More than 3,000 workers are on strike at Canadian Pacific Railway Ltd., halting freight trains on Canada’s second-largest rail network.
The walkout at 10 p.m. ET on Tuesday followed months of failed contract talks between Calgary-based CP and its largest union, Teamsters Canada Rail Conference.
Christopher Monette, a Teamsters spokesman, said mediated talks are continuing but workers have walked off the job.
Meanwhile, CP and the union representing 360 signal workers have reached a tentative three-year agreement.
The deal, announced Tuesday night, ensures passenger service on three commuter railways serving Vancouver, Greater Toronto and Montreal will be uninterrupted.
Details of the agreement with International Brotherhood of Electrical Workers were not released.
The stoppage puts pressure on the federal government. Industry groups that speak for grain growers, chemical makers and other rail customers say a strike will prevent their goods from reaching buyers. They have urged the government to legislate an end to a strike that will strand goods and halt factory output. CP’s major customers include Teck Resources, and potash giant Nutrien.
Rival Canadian National Railway Co. and the trucking industry lack the capacity or network to handle CP’s freight.
Prime Minister Justin Trudeau told Bloomberg he will not be as fast as the previous government to legislate an end to any strike. Mr. Trudeau, in comments made earlier on Tuesday, said any government action might also address some of the unions’ concerns.
The CP stoppage follows several months of congestion on much of the Canadian rail network. A backlog of grain and other commodities sparked warnings to both railways from the federal government over service levels.
Teamsters issued a 72-hour strike warning on Saturday, after members overwhelmingly said no to what CP called its final offer. The three-year contract included yearly raises of 2 per cent and higher benefits. The unions complained worker fatigue and mistreatment by management were not addressed.
A strike in April was averted when federal Labour Minister Patty Hajdu halted talks and ordered the company offer be presented directly to workers for a vote. The offers were rejected overwhelmingly by Teamsters votes.
CP’s train crews have gone on strike twice since 2012. A brief walkout in 2015 ended under threat of back-to-work legislation by the Conservative government of former prime minister Stephen Harper.
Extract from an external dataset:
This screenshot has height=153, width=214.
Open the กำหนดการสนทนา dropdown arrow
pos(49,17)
The stoppage in 2012 ended after the same government tabled legislation to end the strike due to harm to the economy. The government also ended strikes at companies in other federally regulated industries, Air Canada and Canada Post.
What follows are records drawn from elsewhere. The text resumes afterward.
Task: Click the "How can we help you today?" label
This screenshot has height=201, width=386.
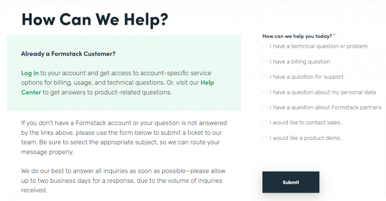Action: click(x=296, y=36)
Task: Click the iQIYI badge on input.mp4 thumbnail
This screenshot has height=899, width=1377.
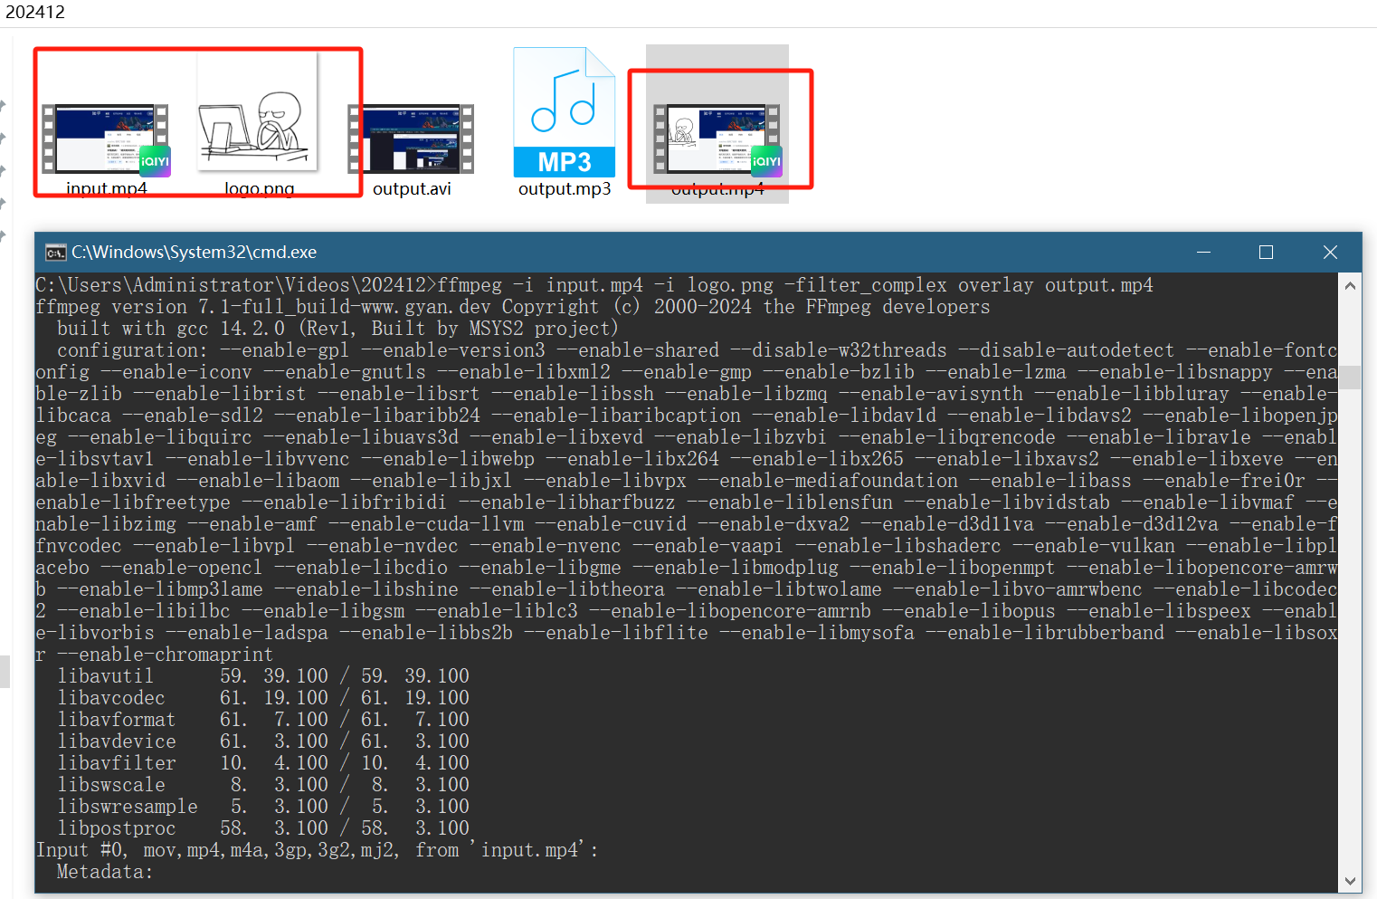Action: (155, 161)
Keith Creel became chief executive officer of CP in early 2017, after his mentor, Hunter Harrison, quit. Mr. Creel said one of his goals was to improve relations with the company’s 12,000 employees, most of whom are in a union and were bruised after years of layoffs, route restructuring and a regime of harsh discipline under Mr. Harrison.
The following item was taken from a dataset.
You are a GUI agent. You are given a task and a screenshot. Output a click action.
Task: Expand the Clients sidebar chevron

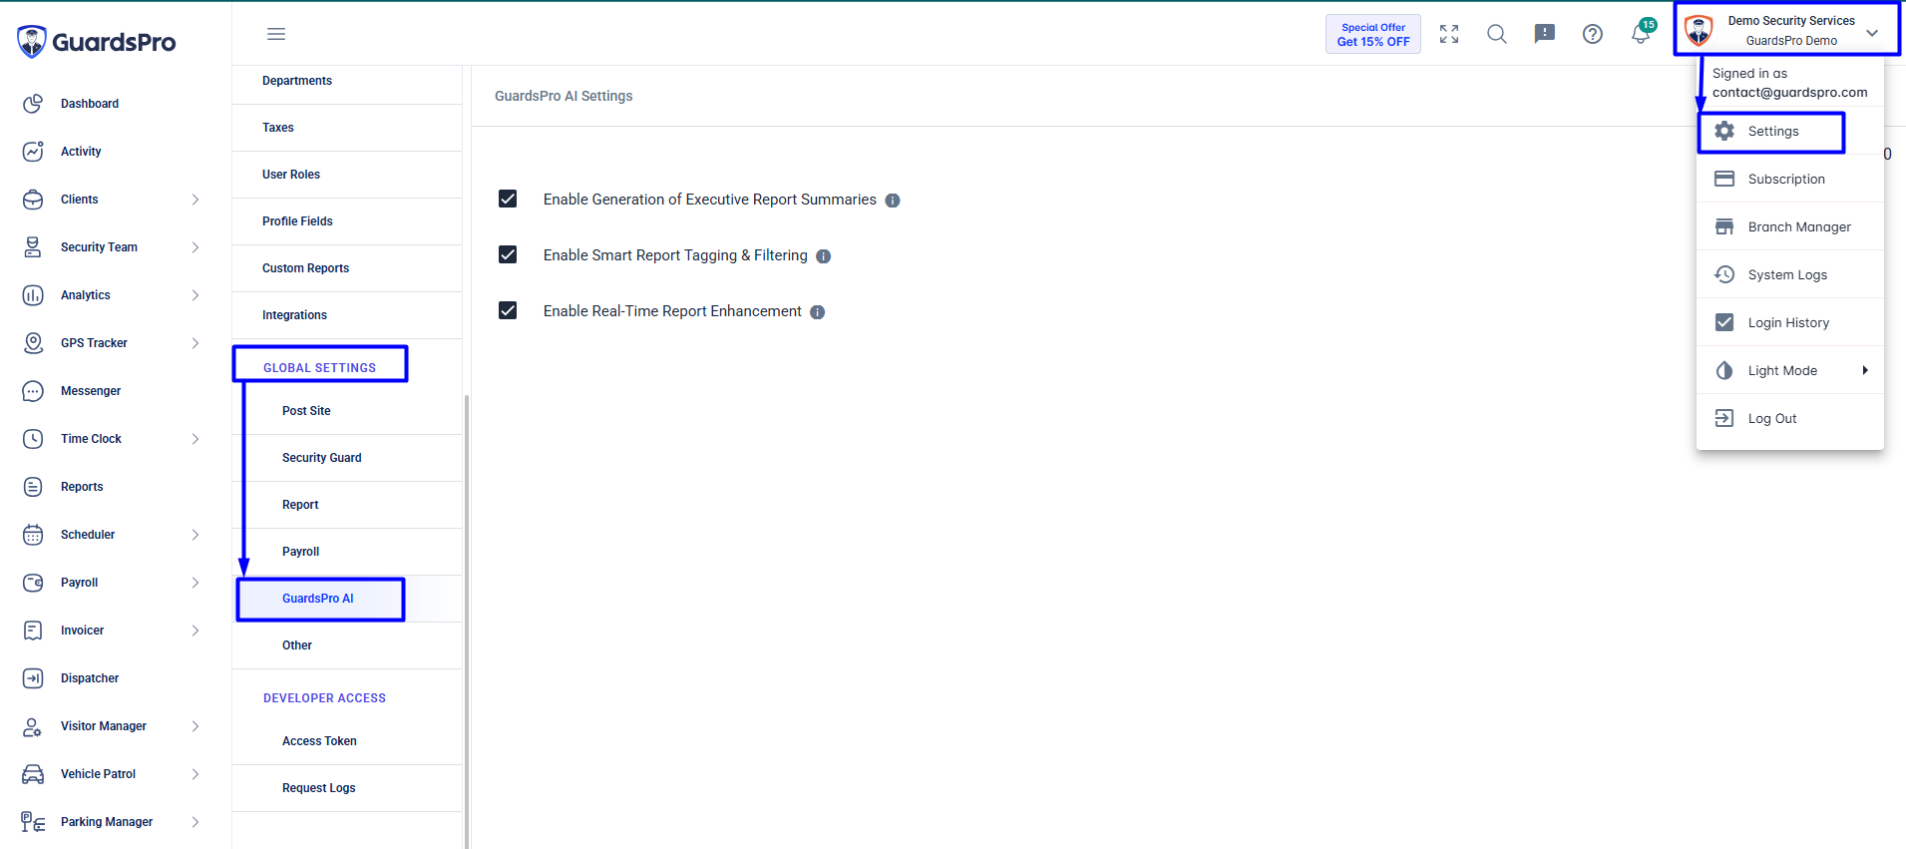(x=195, y=200)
A CP employee who could not be named because he is not authorized to speak to the media said he is disappointed the union’s concerns were not addressed in the company’s last offer. He said he is resolved a strike is the proper action to take.
In 2017, CP reached new contract agreements with several unions in Canada and the United States, including clerical workers in United Steelworkers of America, police, and Teamsters track crews.
CP has about 1,400 locomotives and a 12,500-mile network from Vancouver to Montreal and parts of the United States.
CP’s 2017 profit was $2.4-billion, a sharp rise from $900-million in 2013. Revenue in the same period rose by just $420,000, amid layoffs and cost cuts.